時の話題 「小狡い狐では」

 昨日10時前、商工会議所に居ると小雨が降る悪天候なのに人が頻りに通るので「何だろう」と休み明けの弛緩した頭で思いを巡らしたところ、北門神社のどんど焼なのを忘れていた。喪中で神棚にも玄関にも正月しめ飾りする必要がないのですっかり失念していた。
 15日の小正月恒例のどんど焼は正月中のしめ飾りやお守り、お札など神社に集め焼却し煙を手繰り寄せることでその一年、厄災なく健康なのを願う年始めの伝統行事である。
 北門神社では本殿前に焼却場が設けられることから初詣を出来なかった人などが参拝する。筆者も後からの方なので15日は意識しているのだが、今年は埒外の身となった。

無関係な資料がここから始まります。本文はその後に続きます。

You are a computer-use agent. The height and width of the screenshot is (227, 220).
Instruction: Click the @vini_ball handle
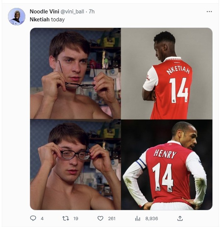[72, 12]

 人間というのは自分に関係する事には意識付けもしっかりし躍起になるが、自分に関係なければ一顧だにしないことが間々ある。
 NHKの大河ドラマ「西郷どん」が新たに始まり明治維新の立役者の一人である西郷隆盛の半生が描かれる。西郷は下級武士出身ということもあって農民など極貧の生活に喘ぐ人々への慈愛の心は半端なものでなく明治政府樹立後の西南の役は自分が犠牲になってでもとする証左だった。
 同じ薩摩出身の大久保利通とは違うところであり、そこに下の者に慕われた西郷どんの真骨頂がある。
 西郷は上野公園にある犬を連れた銅像が有名だが、当時としては稀有な1㍍80㌢位の大男だったようだ。
 力持ちでやさしい相撲取りの力士のようだが、例えられる力士の組織はというと力持ちだけでなく小狡いキツネも潜んでいるよう。似つかわしくない。